Si cuando se declaró el estado de alarma tras el 8-M se pudo invocar —aunque injustificadamente— que la situación era inesperada y desconocida, ahora ese argumento ya no resulta aceptable, cuando se ha tenido que someter al conjunto de la población a un toque de queda y a un previsible nuevo confinamiento indiscriminado, provocado un colapso económico y social sin precedentes.

Algunas conductas muy poco ejemplares por parte del Gobierno —y otros dirigentes políticos— en el cumplimiento de las normas de seguridad sanitaria exigidas a la población, ya cansada y decepcionada por tanta restricción y tan pocos frutos,  han acabado de generar un clima que sin duda está también detrás de los altercados y actos de vandalismo que se están produciendo en distintas y distantes localidades, desde Logroño a  Sevilla, de Madrid a Barcelona, pasando por Burgos y Zaragoza, entre otras muchas. Es un hecho que este creciente malestar ciudadano no debe minusvalorarse, y que a la población no puede plantársele ahora, como única respuesta ante el coronavirus, un toque de queda nocturno hasta mayo, sin control parlamentario ni judicial alguno. No es razonable pretender que los españoles vayan a aceptar esta «nueva normalidad» con la sumisión y resignación de la primavera pasada, con sus continuos  eslóganes publicitarios, como los que tuvimos que soportar entonces; y esas «ruedas de prensa» —por llamarlas de algún modo— como las conjuntas de Illa y Don Simón; o las interminables comparecencias sabatinas de Sánchez para luego no decir nada. Ya no están los ánimos para salir a los balcones a aplaudir a los sanitarios a las ocho, que necesitan cosas mas útiles para ser eficaces.

Es inexplicable que Alemania, por ejemplo, tenga unos datos de letalidad y mortalidad sin comparación posible con los nuestros, habiendo pagado aquí un precio muy superior al suyo.
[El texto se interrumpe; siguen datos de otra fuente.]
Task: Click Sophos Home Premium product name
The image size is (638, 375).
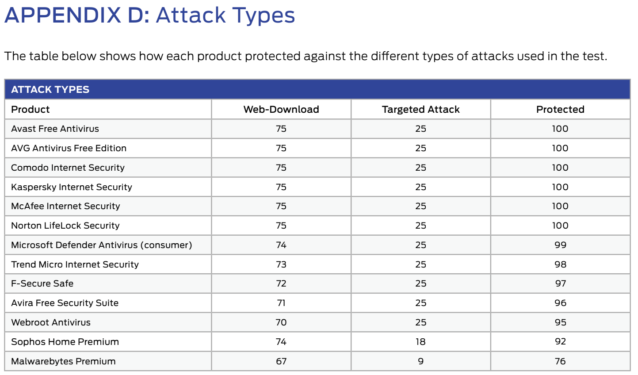Action: coord(65,342)
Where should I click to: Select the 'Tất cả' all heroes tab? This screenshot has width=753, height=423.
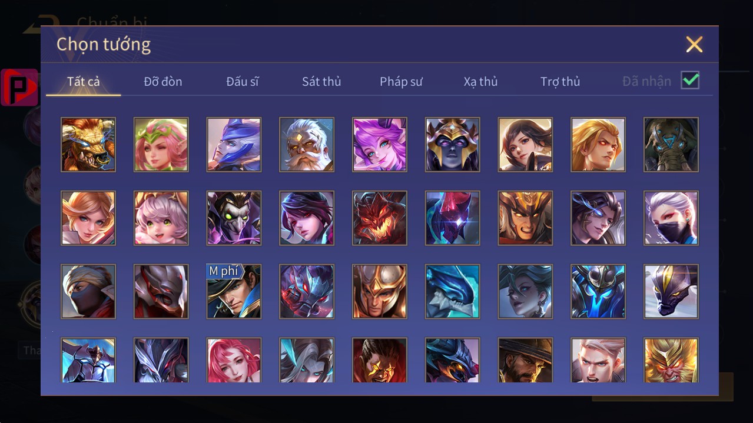click(x=84, y=82)
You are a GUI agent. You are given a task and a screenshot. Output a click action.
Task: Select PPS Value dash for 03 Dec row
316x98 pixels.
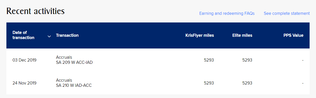pos(303,60)
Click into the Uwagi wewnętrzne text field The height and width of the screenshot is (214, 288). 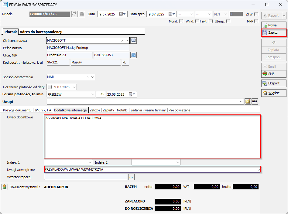pos(150,169)
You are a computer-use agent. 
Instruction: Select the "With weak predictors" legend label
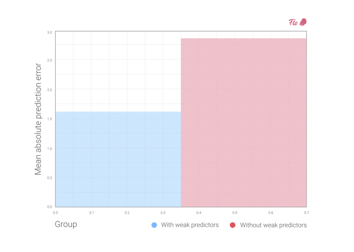[190, 225]
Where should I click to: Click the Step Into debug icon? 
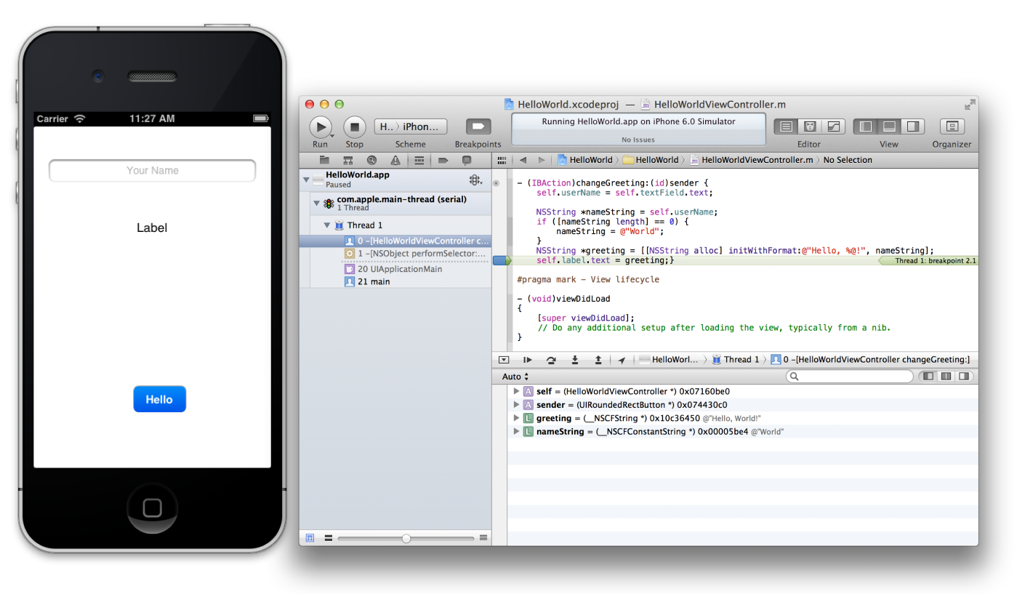574,359
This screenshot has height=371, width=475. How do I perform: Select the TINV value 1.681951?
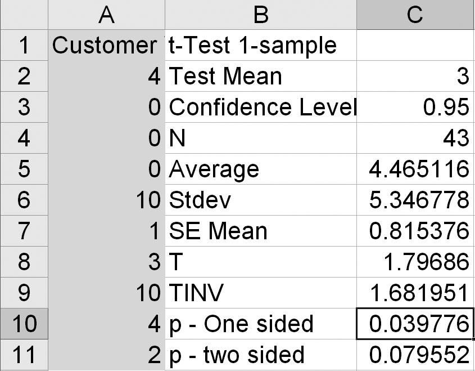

Quizás por eso Sánchez, tras encontrarse con un rechazo absoluto del Congreso a la censura por su gestión de la primera ola, se ha permitido no defender desde la tribuna este nuevo estado de alarma, e incluso ausentarse del hemiciclo durante su debate.

España es pródiga en rebeliones y motines que son Historia, por lo que lo sucedido estos días debe ser objeto de un adecuado control, pero también de una autocrítica reflexión antes de que sea demasiado tarde. De momento, junto a los nuevos vándalos urbanos, tenemos ejemplos que renuevan nuestra esperanza: ese joven adolescente «hijo de una barrendera de Logroño», que ha dado un testimonio de ejemplaridad que vale más que mil discursos, eslóganes y sabatinas presidenciales, y nos recuerda que no hay que rendirse. Ver a decenas de jóvenes seguir su llamada, lo confirma una vez más.

Tras la fallida censura a Sánchez, el debate político ha pasado de estar entre el Gobierno y la oposición, a serlo entre la oposición misma para ver quién la lidera. «Ancha es Castilla», puede decir Sánchez: «298 votos nos avalan».